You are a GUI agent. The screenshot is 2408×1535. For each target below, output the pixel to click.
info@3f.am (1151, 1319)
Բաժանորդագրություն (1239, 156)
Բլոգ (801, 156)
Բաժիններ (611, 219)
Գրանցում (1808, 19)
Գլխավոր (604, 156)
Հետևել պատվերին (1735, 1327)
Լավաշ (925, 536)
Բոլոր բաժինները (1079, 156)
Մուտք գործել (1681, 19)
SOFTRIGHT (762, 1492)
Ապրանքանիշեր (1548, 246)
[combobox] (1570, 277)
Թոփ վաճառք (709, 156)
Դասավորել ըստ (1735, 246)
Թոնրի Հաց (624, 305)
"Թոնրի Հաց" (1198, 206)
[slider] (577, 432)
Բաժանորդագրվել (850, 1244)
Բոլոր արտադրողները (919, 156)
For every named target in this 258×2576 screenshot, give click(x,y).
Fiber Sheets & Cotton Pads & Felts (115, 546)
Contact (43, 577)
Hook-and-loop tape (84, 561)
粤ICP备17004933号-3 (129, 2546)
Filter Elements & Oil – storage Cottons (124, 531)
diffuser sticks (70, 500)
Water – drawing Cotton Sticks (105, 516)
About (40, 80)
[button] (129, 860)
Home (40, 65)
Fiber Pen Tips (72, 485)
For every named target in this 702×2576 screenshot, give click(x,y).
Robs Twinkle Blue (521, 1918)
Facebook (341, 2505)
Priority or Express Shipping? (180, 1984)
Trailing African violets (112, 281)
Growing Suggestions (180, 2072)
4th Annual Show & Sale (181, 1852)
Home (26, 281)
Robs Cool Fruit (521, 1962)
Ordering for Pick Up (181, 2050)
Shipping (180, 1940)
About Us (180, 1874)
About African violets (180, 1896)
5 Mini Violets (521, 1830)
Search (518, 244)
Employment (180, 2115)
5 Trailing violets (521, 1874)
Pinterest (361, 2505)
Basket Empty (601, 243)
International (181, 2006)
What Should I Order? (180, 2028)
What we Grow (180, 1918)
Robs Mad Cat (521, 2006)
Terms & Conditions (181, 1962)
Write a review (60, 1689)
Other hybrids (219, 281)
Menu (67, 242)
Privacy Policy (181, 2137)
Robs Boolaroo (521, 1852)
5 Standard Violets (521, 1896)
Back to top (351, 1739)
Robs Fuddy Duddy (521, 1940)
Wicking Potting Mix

::::

What is needed: Set down, exactly as written, each line of the data from its opening line through the one containing "Search (518, 244)". Output nothing more.

Answer section:
You are a GUI agent. The screenshot is 2408×1535. For each target below, output the pixel to click.
info@3f.am (1151, 1319)
Բաժանորդագրություն (1239, 156)
Բլոգ (801, 156)
Բաժիններ (611, 219)
Գրանցում (1808, 19)
Գլխավոր (604, 156)
Հետևել պատվերին (1735, 1327)
Լավաշ (925, 536)
Բոլոր բաժինները (1079, 156)
Մուտք գործել (1681, 19)
SOFTRIGHT (762, 1492)
Ապրանքանիշեր (1548, 246)
[combobox] (1570, 277)
Թոփ վաճառք (709, 156)
Դասավորել ըստ (1735, 246)
Թոնրի Հաց (624, 305)
"Թոնրի Հաց" (1198, 206)
[slider] (577, 432)
Բաժանորդագրվել (850, 1244)
Բոլոր արտադրողները (919, 156)
For every named target in this 258×2576 screenshot, give click(x,y).
Fiber Sheets & Cotton Pads & Felts (115, 546)
Contact (43, 577)
Hook-and-loop tape (84, 561)
粤ICP备17004933号-3 (129, 2546)
Filter Elements & Oil – storage Cottons (124, 531)
diffuser sticks (70, 500)
Water – drawing Cotton Sticks (105, 516)
About (40, 80)
[button] (129, 860)
Home (40, 65)
Fiber Pen Tips (72, 485)
For every named target in this 702×2576 screenshot, give click(x,y).
Robs Twinkle Blue (521, 1918)
Facebook (341, 2505)
Priority or Express Shipping? (180, 1984)
Trailing African violets (112, 281)
Growing Suggestions (180, 2072)
4th Annual Show & Sale (181, 1852)
Home (26, 281)
Robs Cool Fruit (521, 1962)
Ordering for Pick Up (181, 2050)
Shipping (180, 1940)
About Us (180, 1874)
About African violets (180, 1896)
5 Mini Violets (521, 1830)
Search (518, 244)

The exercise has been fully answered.